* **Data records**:
────────────────
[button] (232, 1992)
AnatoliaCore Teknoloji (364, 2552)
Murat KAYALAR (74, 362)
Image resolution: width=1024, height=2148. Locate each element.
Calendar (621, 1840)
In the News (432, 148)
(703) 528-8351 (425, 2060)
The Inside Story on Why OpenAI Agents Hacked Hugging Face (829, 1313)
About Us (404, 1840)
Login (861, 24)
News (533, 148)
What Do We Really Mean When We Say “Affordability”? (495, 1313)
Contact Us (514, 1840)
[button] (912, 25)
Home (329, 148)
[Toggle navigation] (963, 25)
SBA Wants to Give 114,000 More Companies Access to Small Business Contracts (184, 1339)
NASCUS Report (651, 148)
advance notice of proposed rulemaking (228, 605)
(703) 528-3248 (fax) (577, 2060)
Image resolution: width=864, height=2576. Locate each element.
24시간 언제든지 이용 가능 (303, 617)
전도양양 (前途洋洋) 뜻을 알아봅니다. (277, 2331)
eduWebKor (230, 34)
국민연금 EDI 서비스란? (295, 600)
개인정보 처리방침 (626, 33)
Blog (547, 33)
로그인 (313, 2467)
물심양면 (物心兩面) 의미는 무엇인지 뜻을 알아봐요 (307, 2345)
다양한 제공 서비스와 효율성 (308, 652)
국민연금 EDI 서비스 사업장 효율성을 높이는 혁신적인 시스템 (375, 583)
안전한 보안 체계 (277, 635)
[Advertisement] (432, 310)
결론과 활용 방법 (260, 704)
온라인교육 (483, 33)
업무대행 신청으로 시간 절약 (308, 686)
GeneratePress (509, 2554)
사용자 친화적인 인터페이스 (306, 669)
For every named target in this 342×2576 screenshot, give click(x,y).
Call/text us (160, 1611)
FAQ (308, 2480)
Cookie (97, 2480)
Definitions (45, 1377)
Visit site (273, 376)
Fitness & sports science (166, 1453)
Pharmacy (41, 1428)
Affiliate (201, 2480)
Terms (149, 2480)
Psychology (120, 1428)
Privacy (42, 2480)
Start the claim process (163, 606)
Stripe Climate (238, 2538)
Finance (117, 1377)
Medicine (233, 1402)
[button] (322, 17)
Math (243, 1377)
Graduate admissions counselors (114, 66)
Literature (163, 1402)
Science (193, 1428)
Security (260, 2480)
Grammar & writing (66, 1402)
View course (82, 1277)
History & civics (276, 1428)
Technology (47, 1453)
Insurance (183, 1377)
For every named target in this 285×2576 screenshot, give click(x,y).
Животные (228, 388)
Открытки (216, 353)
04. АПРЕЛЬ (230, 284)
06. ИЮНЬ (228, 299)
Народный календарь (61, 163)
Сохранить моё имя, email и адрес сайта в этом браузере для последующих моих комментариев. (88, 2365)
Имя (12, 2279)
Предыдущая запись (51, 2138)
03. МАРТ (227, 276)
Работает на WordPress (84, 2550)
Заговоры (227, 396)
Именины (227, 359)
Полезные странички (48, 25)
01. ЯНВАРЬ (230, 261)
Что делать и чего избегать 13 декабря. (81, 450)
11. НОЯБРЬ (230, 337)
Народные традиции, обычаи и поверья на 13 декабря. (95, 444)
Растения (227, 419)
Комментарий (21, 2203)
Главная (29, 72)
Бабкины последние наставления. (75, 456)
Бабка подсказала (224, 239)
────────────────
* **Exercise goal**: Start with the line above that contains "Calendar (621, 1840)" and stop after the line that contains "Blog (547, 33)". Output those lines exactly, and only those.

* **Exercise result**:
Calendar (621, 1840)
In the News (432, 148)
(703) 528-8351 (425, 2060)
The Inside Story on Why OpenAI Agents Hacked Hugging Face (829, 1313)
About Us (404, 1840)
Login (861, 24)
News (533, 148)
What Do We Really Mean When We Say “Affordability”? (495, 1313)
Contact Us (514, 1840)
[button] (912, 25)
Home (329, 148)
[Toggle navigation] (963, 25)
SBA Wants to Give 114,000 More Companies Access to Small Business Contracts (184, 1339)
NASCUS Report (651, 148)
advance notice of proposed rulemaking (228, 605)
(703) 528-3248 (fax) (577, 2060)
Image resolution: width=864, height=2576. Locate each element.
24시간 언제든지 이용 가능 (303, 617)
전도양양 (前途洋洋) 뜻을 알아봅니다. (277, 2331)
eduWebKor (230, 34)
국민연금 EDI 서비스란? (295, 600)
개인정보 처리방침 (626, 33)
Blog (547, 33)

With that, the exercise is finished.